Decía Michel Foucault en su famoso libro Vigilar y castigar que la prisión es “omindiscipliniaria”. Es decir, que ejerce una disciplina incesante y en todos los aspectos de la vida de las personas presas. Para las mujeres y disidencias encarceladas esta pasa por el control de casi todos los aspectos de su vida en reclusión, con reglas que regulan su actuar, rígidos horarios que deben cumplir, cuentas1 reiteradas, suprimiendo cualquier vestigio de individualidad. En este contexto, el ejercicio del poder disciplinario se caracteriza por la sumisión, subordinación e infantilización.
En algunos países, el hecho de que las funcionarias les llamen “las niñas” y que las presas se dirijan a ellas como “seño” refuerza el proceso de infantilización a la que se ven sometidas.
El control del cuerpo en las cárceles de mujeres se plasma en la obligación de tener que pedir permiso para todo. Esta obligación les impone un rol de sometimiento que las invalida como personas adultas, reforzando el papel de sumisión impuesto por el patriarcado.
También existe un control del lenguaje, donde se confiscan las palabras: no se puede hablar en alto en las filas, no se puede responder a las funcionarias, no se puede insultar a otra reclusa, no se puede manifestar a gritos la soledad, no se puede exteriorizar la angustia, no se puede… nada. Cualquier intento de apropiación de la palabra desde la autonomía se verá como un exceso, como una expresión de exagerada intensidad, algo a ser sancionado.
Las conductas de las presas también son menos toleradas porque, como indica la socióloga catalana Elisabet Almeda, las actitudes del funcionariado están impregnadas de concepciones sexistas que atribuyen a las mujeres mayor conflictividad, un carácter más irritable y mayor susceptibilidad a la autoridad. Recuerdo las palabras de una gendarme en una prisión chilena que me recalcaba que «Las mujeres son más desobedientes que los hombres. Si. Si. Yo he ido a prestar apoyo en cárceles de hombres y allí yo les digo: «Ya, cállate». Allí se calla, aquí no”.
Este “exceso femenino”, como lo denominan las investigadoras italianas Susanna Ronconi y Grazia Zuffa, es visto como un problema que genera una percepción de mayor dificultad en la gestión de las cárceles de mujeres. Otras veces, las actitudes de mínimas de autonomía se ven como desafíos a la autoridad. Todo ello conlleva sancionar conductas tan nimias como no limpiar una día su celda, no hacer el oficio o tarea encomendada, no levantarse al recuento o no concurrir a la escuela o al taller, aunque haya una justificación.

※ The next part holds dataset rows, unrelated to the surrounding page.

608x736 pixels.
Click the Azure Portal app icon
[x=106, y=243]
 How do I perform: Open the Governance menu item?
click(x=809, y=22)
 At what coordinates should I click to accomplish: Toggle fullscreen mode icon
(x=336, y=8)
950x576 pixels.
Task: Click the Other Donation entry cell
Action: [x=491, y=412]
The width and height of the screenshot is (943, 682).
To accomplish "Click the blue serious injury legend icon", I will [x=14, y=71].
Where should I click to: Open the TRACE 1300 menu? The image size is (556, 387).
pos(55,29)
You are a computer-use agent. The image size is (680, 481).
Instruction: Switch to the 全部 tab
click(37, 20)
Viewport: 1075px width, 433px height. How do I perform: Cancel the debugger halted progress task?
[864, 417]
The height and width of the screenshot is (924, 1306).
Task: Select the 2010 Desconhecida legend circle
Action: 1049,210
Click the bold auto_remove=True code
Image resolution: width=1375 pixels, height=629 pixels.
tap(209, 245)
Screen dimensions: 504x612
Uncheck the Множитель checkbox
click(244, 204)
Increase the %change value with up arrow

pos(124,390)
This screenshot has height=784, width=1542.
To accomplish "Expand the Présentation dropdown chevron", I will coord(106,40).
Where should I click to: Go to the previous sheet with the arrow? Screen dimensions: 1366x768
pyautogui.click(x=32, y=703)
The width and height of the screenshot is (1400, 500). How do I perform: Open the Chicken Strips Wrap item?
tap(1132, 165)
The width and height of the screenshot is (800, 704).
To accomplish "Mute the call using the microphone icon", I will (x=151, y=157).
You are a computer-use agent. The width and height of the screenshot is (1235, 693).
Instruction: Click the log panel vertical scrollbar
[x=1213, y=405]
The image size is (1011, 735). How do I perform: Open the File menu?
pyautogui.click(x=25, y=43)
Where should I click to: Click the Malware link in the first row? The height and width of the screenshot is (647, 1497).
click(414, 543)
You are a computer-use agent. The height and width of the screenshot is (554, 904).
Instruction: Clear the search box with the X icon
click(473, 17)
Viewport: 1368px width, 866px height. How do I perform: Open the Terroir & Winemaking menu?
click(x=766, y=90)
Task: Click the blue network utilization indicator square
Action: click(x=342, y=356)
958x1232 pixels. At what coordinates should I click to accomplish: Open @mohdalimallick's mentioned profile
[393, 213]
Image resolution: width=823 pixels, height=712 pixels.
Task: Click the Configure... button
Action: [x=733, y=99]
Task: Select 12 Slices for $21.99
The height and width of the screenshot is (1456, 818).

En las cárceles italianas, por ejemplo, la falta más sancionada es la negligencia en la limpieza personal o de la celda. Esto nos lleva a pensar que se esperan comportamientos «típicos femeninos» de las reclusas y, por lo tanto, se les exigen estándares de limpieza y decoro más altos que los de los hombres.
La vida en la cárcel, regida por el control y la disciplina, dificulta la posibilidad de crear un entorno propicio para el tratamiento y acompañamiento del sufrimiento emocional, lo que sumado a la ausencia de profesionales especializados conlleva un uso discrecional en la prescripción de psicofármacos en las presas. Esta forma de disciplinar y contener, llamada “chaleco químico”, reduce la autonomía emocional y física de las reclusas induciendo a la dependencia química, con los consiguientes daños psíquicos y físicos.
Por otro lado, conlleva sancionar la autodeterminación de las mujeres sobre su salud cuando deciden no salir al hospital, o no tomarse la medicación o reducirla, como me confesaba Claudia, una presa chilena: “No sé todo lo que estoy tomando, solo sé que tomo: ketapina, clonacepán, sertralina, risperidona. Si no los tomo te anotan y te pueden sacar un parte. Tengo que tomarlo delante de las funcionarias. Le he pedido al psiquiatra que me revise la medicación porque me sienta mal, mira como me tiemblan las manos, pero no me la cambia. Y me ha amenazado con hospitalizarme si no me tomo la medicación. Me están obligando”.
Las cárceles para las mujeres y disidencias son, por tanto, una clara correa de transmisión de los valores de sometimiento y sumisión del patriarcado.
1 La “cuenta” es el recuento del número de reclusas que se hace dos veces al día.
Alicia Alonso Merino. Feminista y abogada de derechos humanos. Realiza acompañamiento socio-jurídico en cárceles de distintos países.